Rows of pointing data
::::

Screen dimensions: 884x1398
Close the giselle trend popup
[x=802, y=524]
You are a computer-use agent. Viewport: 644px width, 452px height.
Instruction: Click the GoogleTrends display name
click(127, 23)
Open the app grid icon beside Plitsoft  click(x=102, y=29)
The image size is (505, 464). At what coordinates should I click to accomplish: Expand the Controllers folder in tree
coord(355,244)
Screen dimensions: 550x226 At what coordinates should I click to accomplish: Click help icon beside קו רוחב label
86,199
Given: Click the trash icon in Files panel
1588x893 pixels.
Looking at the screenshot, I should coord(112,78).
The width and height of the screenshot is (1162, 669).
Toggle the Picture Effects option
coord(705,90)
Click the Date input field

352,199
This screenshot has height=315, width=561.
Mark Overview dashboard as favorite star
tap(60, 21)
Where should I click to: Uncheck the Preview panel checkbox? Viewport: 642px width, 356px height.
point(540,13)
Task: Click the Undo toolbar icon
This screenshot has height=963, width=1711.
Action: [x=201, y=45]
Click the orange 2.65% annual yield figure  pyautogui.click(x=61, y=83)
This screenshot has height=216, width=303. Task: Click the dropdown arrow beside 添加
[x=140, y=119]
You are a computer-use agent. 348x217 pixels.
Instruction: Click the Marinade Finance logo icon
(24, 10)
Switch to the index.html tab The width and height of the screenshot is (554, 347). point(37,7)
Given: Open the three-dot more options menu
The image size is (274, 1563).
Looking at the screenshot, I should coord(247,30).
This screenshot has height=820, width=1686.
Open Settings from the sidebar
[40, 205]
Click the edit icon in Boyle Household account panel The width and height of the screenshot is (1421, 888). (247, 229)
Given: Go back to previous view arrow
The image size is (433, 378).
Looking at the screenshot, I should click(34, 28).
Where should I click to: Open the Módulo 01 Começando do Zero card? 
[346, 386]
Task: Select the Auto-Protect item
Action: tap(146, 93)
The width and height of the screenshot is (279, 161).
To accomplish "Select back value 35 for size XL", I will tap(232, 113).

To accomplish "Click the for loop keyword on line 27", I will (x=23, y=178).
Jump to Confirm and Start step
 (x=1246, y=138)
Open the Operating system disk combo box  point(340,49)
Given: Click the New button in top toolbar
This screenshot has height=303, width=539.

::::

**Exercise**
Reproduce every line of the listing above exactly as it appears.

**Task response**
Screen dimensions: 884x1398
Close the giselle trend popup
[x=802, y=524]
You are a computer-use agent. Viewport: 644px width, 452px height.
Instruction: Click the GoogleTrends display name
click(127, 23)
Open the app grid icon beside Plitsoft  click(x=102, y=29)
The image size is (505, 464). At what coordinates should I click to accomplish: Expand the Controllers folder in tree
coord(355,244)
Screen dimensions: 550x226 At what coordinates should I click to accomplish: Click help icon beside קו רוחב label
86,199
Given: Click the trash icon in Files panel
1588x893 pixels.
Looking at the screenshot, I should coord(112,78).
The width and height of the screenshot is (1162, 669).
Toggle the Picture Effects option
coord(705,90)
Click the Date input field

352,199
This screenshot has height=315, width=561.
Mark Overview dashboard as favorite star
tap(60, 21)
Where should I click to: Uncheck the Preview panel checkbox? Viewport: 642px width, 356px height.
point(540,13)
Task: Click the Undo toolbar icon
This screenshot has height=963, width=1711.
Action: [x=201, y=45]
Click the orange 2.65% annual yield figure  pyautogui.click(x=61, y=83)
This screenshot has height=216, width=303. Task: Click the dropdown arrow beside 添加
[x=140, y=119]
You are a computer-use agent. 348x217 pixels.
Instruction: Click the Marinade Finance logo icon
(24, 10)
Switch to the index.html tab The width and height of the screenshot is (554, 347). point(37,7)
Given: Open the three-dot more options menu
The image size is (274, 1563).
Looking at the screenshot, I should coord(247,30).
This screenshot has height=820, width=1686.
Open Settings from the sidebar
[40, 205]
Click the edit icon in Boyle Household account panel The width and height of the screenshot is (1421, 888). (247, 229)
Given: Go back to previous view arrow
The image size is (433, 378).
Looking at the screenshot, I should click(34, 28).
Where should I click to: Open the Módulo 01 Começando do Zero card? 
[346, 386]
Task: Select the Auto-Protect item
Action: tap(146, 93)
The width and height of the screenshot is (279, 161).
To accomplish "Select back value 35 for size XL", I will tap(232, 113).

To accomplish "Click the for loop keyword on line 27", I will (x=23, y=178).
Jump to Confirm and Start step
 (x=1246, y=138)
Open the Operating system disk combo box  point(340,49)
Given: Click the New button in top toolbar
This screenshot has height=303, width=539.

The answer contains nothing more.